Will Donald Trump, infamously successful businessman, actually do something about the federal government’s out-of-control deficits and mounting debt?
Economist Pierre Lemieux, writing in the Financial Post, finds some reason for hope in President Trump’s “America First: A Budget Blueprint to Make America Great Again”:
The proposal to eliminate funding for agencies like the Corporation for Public Broadcasting, the National Endowment for the Arts, and the National Endowment for the Humanities is welcome. Artists should be able to stand on their own two feet with the support of private sponsors and organizations, of which there are many in America. Lovers of concerts should finance their own passion.
Though Lemieux gives good reason to want to cut “official arts and humanities” subsidies even sans their budgetary implications, imagine the backlash from Democrats, the media and the whole collegiate sector!
Actually, the backlash has already begun.

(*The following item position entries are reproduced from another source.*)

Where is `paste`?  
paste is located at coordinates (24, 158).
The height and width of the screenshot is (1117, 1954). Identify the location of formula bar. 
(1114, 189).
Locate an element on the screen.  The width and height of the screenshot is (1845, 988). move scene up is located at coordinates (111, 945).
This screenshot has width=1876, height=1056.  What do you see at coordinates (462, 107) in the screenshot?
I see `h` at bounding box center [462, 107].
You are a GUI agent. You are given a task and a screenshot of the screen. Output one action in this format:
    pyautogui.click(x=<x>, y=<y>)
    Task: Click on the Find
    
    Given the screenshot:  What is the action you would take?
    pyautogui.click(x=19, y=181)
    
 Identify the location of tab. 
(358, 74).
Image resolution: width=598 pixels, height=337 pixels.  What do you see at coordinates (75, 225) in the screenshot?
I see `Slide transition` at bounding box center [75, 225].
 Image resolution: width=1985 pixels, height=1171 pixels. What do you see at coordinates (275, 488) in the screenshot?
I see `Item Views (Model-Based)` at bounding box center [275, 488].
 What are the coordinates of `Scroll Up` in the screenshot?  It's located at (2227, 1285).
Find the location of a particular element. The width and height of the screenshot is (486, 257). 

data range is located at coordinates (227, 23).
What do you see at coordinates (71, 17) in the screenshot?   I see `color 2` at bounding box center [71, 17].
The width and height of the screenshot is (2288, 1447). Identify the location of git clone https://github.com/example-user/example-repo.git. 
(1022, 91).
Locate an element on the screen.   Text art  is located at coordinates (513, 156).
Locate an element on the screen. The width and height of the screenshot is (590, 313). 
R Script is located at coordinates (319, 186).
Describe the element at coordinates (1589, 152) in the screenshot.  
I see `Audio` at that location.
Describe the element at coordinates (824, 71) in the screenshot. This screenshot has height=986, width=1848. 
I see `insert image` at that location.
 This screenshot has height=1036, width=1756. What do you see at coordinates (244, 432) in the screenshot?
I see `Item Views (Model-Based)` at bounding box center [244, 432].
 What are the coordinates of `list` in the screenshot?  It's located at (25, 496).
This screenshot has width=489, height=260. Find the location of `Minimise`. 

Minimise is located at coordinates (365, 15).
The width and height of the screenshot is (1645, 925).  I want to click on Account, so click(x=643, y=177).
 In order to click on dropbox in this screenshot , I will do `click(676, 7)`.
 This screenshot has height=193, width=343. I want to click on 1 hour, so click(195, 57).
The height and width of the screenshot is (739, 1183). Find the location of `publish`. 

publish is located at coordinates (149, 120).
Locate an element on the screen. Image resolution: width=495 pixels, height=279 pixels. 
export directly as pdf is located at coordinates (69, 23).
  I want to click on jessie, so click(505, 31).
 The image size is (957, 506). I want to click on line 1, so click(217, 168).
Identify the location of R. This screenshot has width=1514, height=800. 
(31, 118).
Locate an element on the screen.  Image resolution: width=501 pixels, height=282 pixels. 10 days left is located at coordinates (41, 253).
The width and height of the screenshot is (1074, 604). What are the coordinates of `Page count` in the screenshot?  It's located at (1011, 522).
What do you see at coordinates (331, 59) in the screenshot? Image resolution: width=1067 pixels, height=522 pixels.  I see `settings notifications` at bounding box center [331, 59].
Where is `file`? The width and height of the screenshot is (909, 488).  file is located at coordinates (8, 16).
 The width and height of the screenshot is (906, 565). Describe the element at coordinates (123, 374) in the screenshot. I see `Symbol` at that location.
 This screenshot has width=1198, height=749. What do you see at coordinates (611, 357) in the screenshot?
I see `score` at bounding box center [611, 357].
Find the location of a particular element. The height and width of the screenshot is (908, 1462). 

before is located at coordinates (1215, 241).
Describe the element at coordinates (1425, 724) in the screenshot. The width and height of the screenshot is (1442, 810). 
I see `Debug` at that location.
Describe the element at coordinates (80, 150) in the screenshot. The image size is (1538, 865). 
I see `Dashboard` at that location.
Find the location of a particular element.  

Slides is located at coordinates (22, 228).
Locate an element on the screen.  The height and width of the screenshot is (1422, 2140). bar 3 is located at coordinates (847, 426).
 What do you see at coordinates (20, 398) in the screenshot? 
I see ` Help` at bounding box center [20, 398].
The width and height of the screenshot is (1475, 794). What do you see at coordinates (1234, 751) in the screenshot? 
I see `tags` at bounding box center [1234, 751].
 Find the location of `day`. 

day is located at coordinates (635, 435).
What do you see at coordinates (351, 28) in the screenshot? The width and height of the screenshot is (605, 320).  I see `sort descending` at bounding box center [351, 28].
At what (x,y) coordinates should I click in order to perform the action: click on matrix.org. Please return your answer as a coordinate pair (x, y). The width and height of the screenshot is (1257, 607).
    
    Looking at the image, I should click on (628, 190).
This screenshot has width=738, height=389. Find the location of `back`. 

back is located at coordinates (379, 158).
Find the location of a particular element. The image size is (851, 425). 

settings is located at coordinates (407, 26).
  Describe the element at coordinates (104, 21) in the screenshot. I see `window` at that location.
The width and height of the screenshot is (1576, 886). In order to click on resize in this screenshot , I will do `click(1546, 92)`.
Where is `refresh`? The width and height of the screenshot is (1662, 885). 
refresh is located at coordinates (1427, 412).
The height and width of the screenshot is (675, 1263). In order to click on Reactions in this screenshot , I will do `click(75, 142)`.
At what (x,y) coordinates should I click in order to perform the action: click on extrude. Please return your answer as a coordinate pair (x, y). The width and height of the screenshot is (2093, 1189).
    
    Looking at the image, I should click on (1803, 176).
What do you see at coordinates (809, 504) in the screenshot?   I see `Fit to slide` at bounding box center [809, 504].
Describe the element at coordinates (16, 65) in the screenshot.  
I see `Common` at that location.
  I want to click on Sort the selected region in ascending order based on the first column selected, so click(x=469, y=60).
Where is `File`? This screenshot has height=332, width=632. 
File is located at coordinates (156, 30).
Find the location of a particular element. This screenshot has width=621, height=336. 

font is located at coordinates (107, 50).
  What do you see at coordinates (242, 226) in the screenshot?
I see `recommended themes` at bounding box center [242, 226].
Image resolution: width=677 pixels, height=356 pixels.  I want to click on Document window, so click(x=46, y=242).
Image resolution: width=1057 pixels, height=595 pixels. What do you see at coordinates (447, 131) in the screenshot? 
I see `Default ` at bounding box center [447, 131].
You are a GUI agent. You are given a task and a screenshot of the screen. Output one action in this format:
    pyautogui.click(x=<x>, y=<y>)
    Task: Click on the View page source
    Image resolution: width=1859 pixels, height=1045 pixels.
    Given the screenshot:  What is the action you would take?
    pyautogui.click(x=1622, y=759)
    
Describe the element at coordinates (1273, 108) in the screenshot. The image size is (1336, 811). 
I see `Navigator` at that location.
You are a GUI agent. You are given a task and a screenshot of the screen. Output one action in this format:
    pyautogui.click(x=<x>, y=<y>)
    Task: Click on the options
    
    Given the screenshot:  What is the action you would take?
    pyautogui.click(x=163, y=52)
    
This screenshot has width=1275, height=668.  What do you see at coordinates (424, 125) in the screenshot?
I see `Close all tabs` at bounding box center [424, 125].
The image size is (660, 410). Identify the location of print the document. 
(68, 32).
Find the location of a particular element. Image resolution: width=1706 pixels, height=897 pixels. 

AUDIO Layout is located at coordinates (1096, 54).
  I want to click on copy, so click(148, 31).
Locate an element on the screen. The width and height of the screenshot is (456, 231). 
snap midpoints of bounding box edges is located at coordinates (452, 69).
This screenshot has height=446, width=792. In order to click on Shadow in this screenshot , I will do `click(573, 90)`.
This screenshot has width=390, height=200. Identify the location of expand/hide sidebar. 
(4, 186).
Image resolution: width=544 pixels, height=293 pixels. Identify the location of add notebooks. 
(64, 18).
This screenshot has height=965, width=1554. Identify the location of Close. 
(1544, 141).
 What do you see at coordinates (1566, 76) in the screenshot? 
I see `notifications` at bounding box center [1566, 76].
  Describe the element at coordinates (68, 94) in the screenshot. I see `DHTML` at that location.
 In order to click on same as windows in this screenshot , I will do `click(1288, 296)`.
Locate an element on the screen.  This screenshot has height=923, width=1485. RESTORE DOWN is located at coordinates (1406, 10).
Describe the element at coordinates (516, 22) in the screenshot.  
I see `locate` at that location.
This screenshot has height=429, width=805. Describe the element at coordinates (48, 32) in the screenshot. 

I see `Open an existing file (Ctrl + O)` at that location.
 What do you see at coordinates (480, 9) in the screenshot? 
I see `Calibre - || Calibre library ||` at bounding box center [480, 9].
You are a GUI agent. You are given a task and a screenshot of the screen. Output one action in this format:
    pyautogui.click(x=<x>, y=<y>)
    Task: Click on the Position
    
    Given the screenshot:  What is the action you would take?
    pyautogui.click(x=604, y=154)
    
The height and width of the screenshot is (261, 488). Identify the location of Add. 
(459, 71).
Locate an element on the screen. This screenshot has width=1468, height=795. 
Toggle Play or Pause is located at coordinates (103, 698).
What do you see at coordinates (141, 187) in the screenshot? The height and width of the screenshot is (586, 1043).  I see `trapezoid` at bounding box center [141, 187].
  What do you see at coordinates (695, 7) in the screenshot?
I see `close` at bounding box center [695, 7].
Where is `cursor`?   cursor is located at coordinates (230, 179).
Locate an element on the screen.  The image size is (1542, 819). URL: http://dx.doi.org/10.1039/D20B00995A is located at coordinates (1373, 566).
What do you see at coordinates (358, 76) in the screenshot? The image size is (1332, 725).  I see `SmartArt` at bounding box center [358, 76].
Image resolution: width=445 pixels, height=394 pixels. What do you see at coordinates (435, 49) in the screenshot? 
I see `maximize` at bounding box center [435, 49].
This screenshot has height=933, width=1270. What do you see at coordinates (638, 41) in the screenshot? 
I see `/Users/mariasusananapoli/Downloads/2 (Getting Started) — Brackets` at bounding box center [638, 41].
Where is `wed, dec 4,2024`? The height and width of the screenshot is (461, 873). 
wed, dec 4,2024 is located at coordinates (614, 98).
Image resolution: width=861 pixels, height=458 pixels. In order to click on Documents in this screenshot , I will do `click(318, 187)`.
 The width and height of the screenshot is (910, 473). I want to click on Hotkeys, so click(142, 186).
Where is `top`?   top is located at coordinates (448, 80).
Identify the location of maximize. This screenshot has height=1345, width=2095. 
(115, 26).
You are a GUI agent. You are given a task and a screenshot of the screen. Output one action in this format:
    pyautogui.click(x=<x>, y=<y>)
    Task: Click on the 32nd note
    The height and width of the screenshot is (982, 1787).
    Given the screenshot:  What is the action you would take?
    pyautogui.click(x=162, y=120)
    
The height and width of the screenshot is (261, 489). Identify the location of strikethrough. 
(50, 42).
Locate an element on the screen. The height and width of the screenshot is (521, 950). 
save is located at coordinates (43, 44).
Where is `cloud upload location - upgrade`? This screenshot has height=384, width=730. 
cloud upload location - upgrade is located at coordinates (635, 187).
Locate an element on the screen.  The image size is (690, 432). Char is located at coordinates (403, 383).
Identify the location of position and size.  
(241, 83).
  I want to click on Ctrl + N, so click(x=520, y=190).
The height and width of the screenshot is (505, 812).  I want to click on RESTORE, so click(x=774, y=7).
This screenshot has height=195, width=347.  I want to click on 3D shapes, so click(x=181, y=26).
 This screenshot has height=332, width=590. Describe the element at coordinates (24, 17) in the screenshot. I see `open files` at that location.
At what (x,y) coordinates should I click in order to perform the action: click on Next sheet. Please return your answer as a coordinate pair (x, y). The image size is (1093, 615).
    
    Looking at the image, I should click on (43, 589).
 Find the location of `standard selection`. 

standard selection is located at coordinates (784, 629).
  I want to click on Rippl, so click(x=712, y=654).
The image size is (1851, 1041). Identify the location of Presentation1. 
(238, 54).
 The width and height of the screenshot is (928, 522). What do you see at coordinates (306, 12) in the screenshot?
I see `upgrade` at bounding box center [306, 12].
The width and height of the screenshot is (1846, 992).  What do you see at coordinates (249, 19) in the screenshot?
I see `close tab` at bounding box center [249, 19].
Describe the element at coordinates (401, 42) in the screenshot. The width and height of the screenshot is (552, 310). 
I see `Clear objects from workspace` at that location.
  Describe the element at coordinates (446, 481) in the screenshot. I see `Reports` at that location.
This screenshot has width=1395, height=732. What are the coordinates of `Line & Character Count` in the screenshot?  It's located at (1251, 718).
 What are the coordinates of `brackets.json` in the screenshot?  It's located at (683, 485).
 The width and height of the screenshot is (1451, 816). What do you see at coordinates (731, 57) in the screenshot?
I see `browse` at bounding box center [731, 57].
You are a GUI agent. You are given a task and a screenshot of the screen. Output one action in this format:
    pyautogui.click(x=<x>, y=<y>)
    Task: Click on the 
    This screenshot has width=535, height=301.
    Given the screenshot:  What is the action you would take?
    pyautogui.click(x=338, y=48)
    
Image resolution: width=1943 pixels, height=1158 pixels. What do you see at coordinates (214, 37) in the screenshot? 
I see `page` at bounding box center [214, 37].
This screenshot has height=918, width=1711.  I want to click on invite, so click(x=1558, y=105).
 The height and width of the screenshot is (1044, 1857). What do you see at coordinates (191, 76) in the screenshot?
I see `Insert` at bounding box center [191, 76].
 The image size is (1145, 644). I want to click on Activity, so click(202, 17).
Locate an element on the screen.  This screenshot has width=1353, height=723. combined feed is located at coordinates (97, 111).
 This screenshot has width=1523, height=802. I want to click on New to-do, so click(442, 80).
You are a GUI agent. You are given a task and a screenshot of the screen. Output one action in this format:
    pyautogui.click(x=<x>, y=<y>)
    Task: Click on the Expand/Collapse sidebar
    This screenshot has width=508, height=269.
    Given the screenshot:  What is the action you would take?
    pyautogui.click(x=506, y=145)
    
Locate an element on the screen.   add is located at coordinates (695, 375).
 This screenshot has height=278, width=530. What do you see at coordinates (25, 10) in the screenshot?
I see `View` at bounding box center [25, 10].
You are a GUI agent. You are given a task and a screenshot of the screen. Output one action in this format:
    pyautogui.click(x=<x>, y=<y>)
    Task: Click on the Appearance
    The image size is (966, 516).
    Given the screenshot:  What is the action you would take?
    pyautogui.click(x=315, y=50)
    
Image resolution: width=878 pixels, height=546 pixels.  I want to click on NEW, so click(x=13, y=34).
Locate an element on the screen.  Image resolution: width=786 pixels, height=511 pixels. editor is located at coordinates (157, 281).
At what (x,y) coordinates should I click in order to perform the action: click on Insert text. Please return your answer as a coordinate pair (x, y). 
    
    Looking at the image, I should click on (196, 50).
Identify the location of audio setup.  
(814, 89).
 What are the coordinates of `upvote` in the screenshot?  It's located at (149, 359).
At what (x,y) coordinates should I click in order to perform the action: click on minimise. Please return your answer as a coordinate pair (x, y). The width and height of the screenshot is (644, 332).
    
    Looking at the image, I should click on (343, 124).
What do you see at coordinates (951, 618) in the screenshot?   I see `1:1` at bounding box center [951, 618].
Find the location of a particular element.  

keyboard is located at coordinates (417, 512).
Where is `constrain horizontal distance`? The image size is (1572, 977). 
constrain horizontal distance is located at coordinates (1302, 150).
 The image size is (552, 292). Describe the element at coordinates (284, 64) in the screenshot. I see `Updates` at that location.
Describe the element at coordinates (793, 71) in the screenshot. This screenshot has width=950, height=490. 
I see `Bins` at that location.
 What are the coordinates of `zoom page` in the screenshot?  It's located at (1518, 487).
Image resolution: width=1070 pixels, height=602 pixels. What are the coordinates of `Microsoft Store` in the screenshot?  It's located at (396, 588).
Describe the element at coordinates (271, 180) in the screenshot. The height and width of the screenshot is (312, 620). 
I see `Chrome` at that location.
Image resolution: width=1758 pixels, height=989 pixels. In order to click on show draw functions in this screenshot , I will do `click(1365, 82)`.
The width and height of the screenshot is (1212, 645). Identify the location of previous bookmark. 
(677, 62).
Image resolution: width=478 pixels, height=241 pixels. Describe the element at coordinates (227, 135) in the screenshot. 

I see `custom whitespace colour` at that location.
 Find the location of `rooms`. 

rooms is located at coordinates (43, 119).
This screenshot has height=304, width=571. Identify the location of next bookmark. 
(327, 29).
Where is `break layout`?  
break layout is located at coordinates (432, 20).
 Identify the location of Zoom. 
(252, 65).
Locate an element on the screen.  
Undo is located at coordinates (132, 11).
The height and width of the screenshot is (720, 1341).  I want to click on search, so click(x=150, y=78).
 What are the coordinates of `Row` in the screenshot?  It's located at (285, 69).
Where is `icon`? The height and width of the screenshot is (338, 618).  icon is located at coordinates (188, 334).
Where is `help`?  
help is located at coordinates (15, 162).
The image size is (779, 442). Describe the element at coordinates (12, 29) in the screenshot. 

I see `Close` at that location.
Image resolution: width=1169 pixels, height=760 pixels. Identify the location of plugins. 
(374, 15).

Can united government under the GOP cut even these most obviously least necessary aspects of government subsidy?
I’m not holding any pockets of air in my two lungs.
“Many monstrous bureaucracies would be reined in,” Lemieux goes on, listing proposed cuts to the Environmental Protection Agency (-31 percent), Department of Labor (-21 percent), and other departments of the so-called “discretionary” budget. But this is all small potatoes. “Really cutting federal expenditures would require reducing the welfare state — which Trump has no intention of doing.”
And the fortunes Trump wishes to throw at the military? No knack for parsimony there.
Though we can expect a little exceptional hack-and-slashery from Trump, Lemieux remains skeptical of any overall major effect.
Get used to ballooning debt.
Like you haven’t already.
This is Common Sense. I’m Paul Jacob.